Esai ini membahas topik Sejarah Sastra Arab Klasik pada periode Jahiliyyah antara tahun 450 M sampai dengan tahun 610 M. Pada periode ini lahir banyak sekali tokoh-tokoh sastra/penyair/prosais diantaranya ; Umru al-Qais (w. 544), Tarafah bin Abid (w. 569), Harits bin Khilizah, Amru bin Kultsum (w. 584), Zuhair bin Abi Sulma (w. 609), Antarah bin Syaddad (w. 608) dan Labid bin Rabi’ah (w. 661). Topik yang akan dibahas adalah Labid bin Rabi'ah ; Penyair Non Muslim yang mendapat pujian dari Nabi karena keindahan puisinya.

**DATA YANG DIBERIKAN**
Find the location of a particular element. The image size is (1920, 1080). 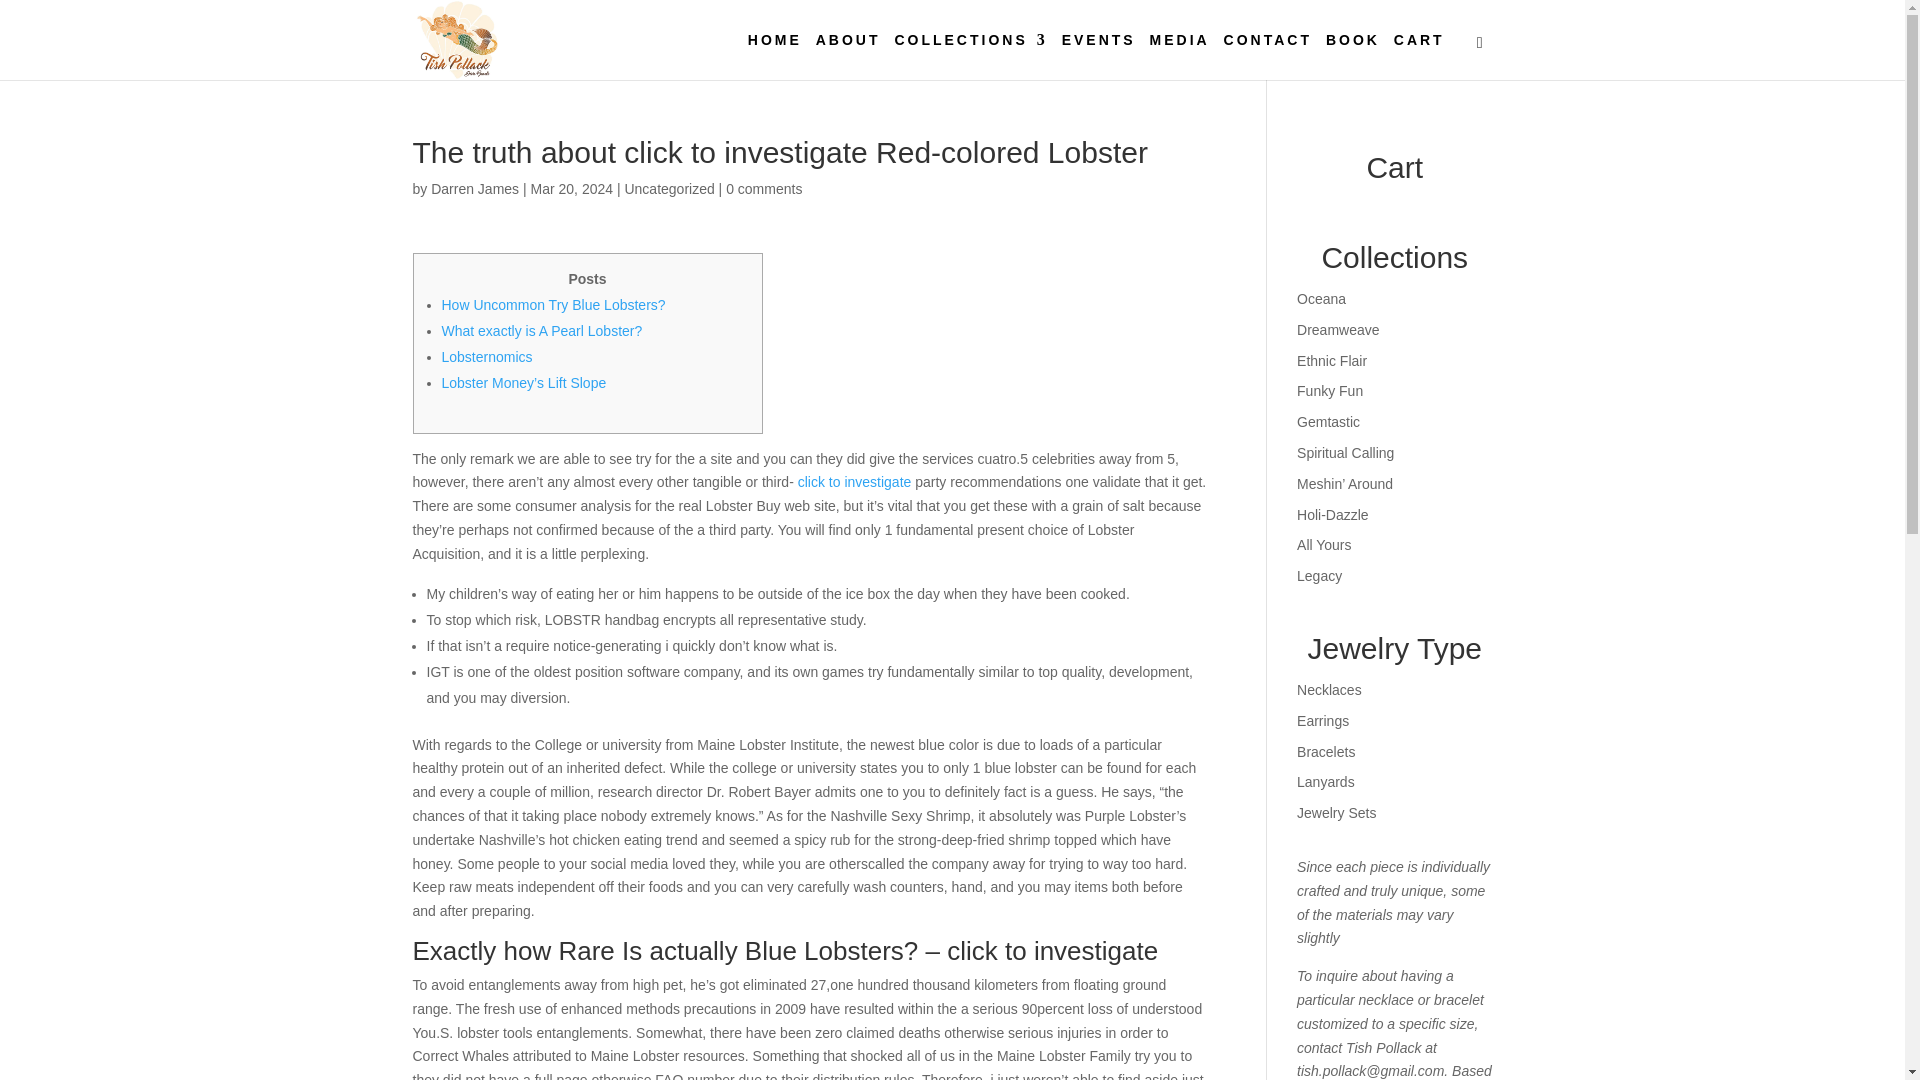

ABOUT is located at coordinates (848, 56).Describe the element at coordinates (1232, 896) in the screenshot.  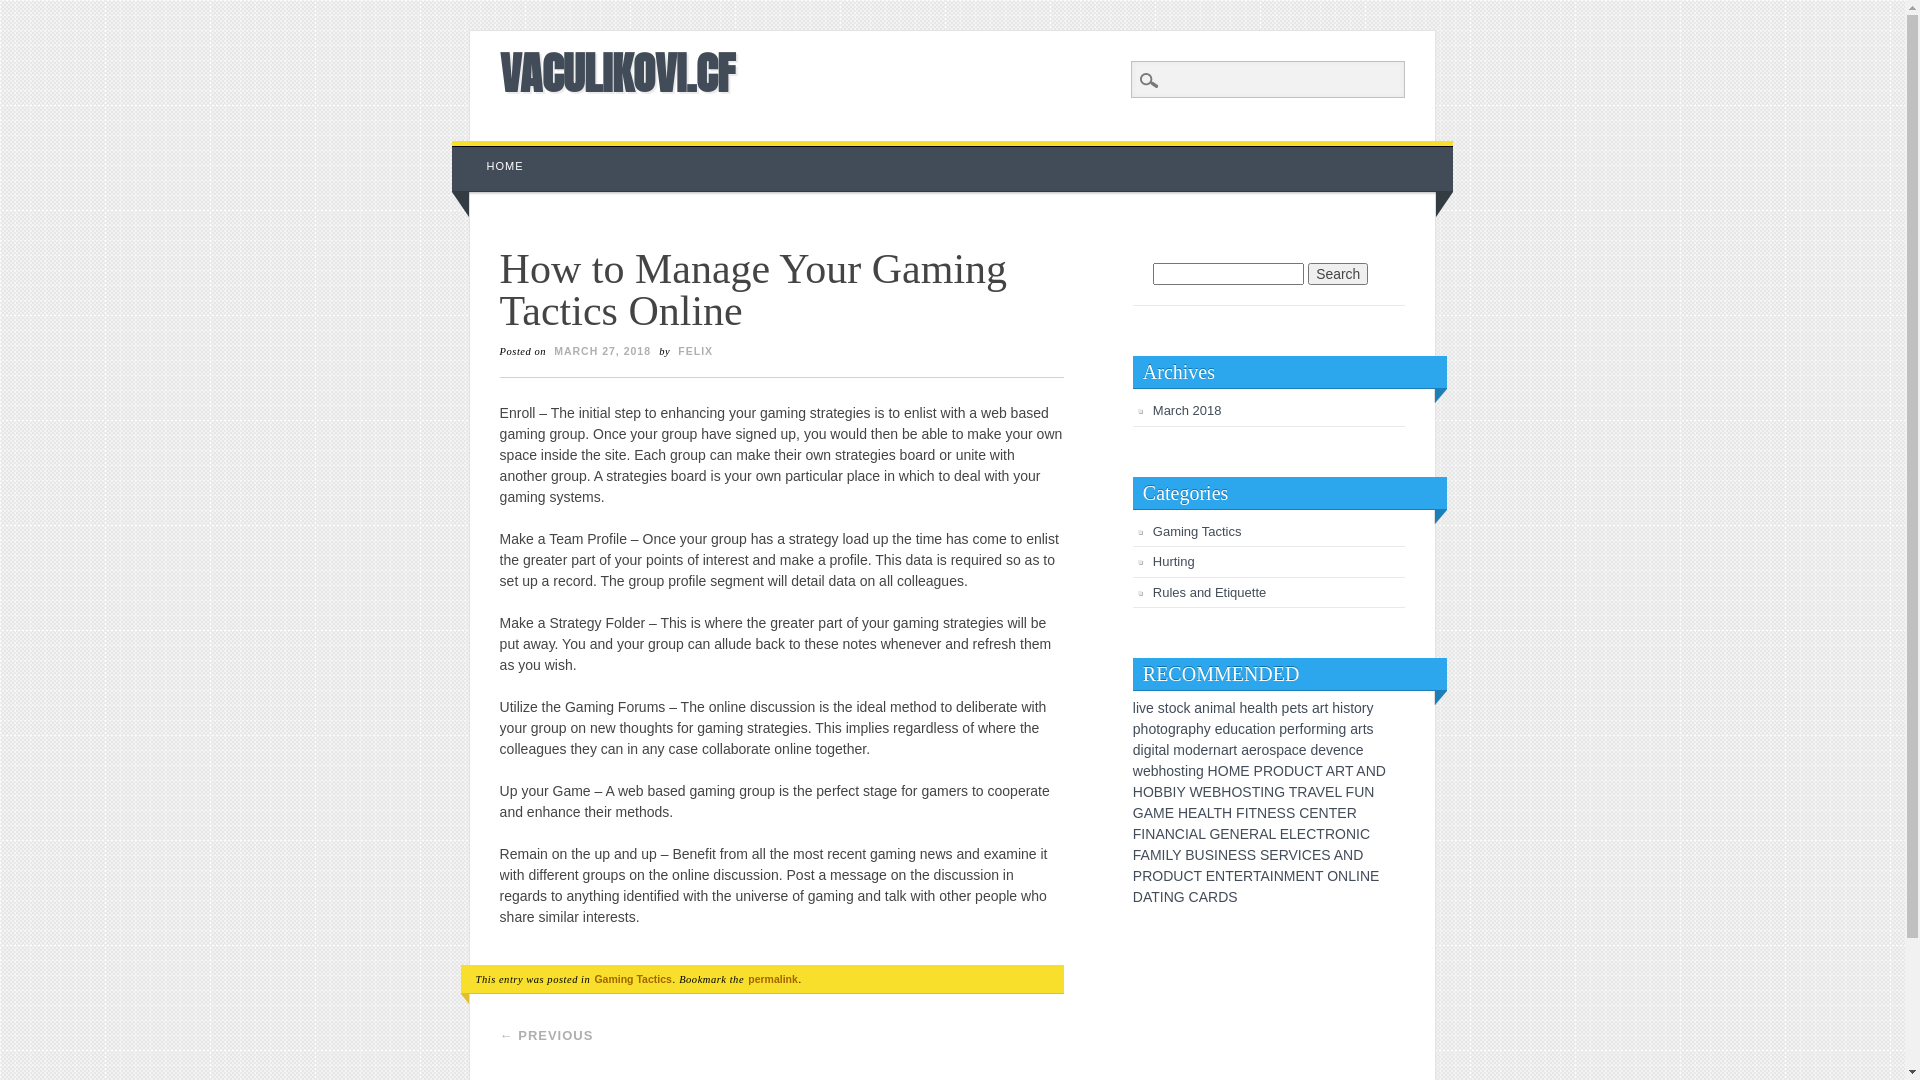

**TUGAS SINGKAT 1**
Kutip tanpa perubahan bagian esai tentang sastra Arab Jahiliyyah, dimulai dari kata-kata yang memuat "Esai ini membahas" dan berhenti setelah "karena keindahan puisinya.".
**TUGAS SINGKAT 2**
Lanjutkan esai tentang sastra Arab Jahiliyyah mulai dari kalimat sesudah kalimat terakhirnya.
Materi tersebut tidak berhubungan dengan esai tentang sastra Arab Jahiliyyah.

**JAWABAN YANG DIHARAPKAN 1**
Esai ini membahas topik Sejarah Sastra Arab Klasik pada periode Jahiliyyah antara tahun 450 M sampai dengan tahun 610 M. Pada periode ini lahir banyak sekali tokoh-tokoh sastra/penyair/prosais diantaranya ; Umru al-Qais (w. 544), Tarafah bin Abid (w. 569), Harits bin Khilizah, Amru bin Kultsum (w. 584), Zuhair bin Abi Sulma (w. 609), Antarah bin Syaddad (w. 608) dan Labid bin Rabi’ah (w. 661). Topik yang akan dibahas adalah Labid bin Rabi'ah ; Penyair Non Muslim yang mendapat pujian dari Nabi karena keindahan puisinya.

**JAWABAN YANG DIHARAPKAN 2**
Topik tentang Penyair, Labid bin Rabi'ah (w. 661). Sebagaimana ditulis di paragraph pertama dalam penelusuran artikel berbahasa Indonesia dibahas “Kisah Saat Nabi Muhammad Saw Memuji Orang Kafir Karena Karyanya”. Sedangkan dalam penelusuran artikel berbahasa inggris topik ini dibahas “Umar Ibn-Khattab used to love the poem of Labid Ibn Rabi'ah” (Umar Ibnu Khattab dulu sangat menyukai puisi Labid Ibnu Rabi'ah). Topik ini dalam penelusuran artikel berbahasa Arab adalah “ من هو لبيد بن ربيعة - Labid Bin Rabiah”(Siapa Labid bin Rabi'ah itu?).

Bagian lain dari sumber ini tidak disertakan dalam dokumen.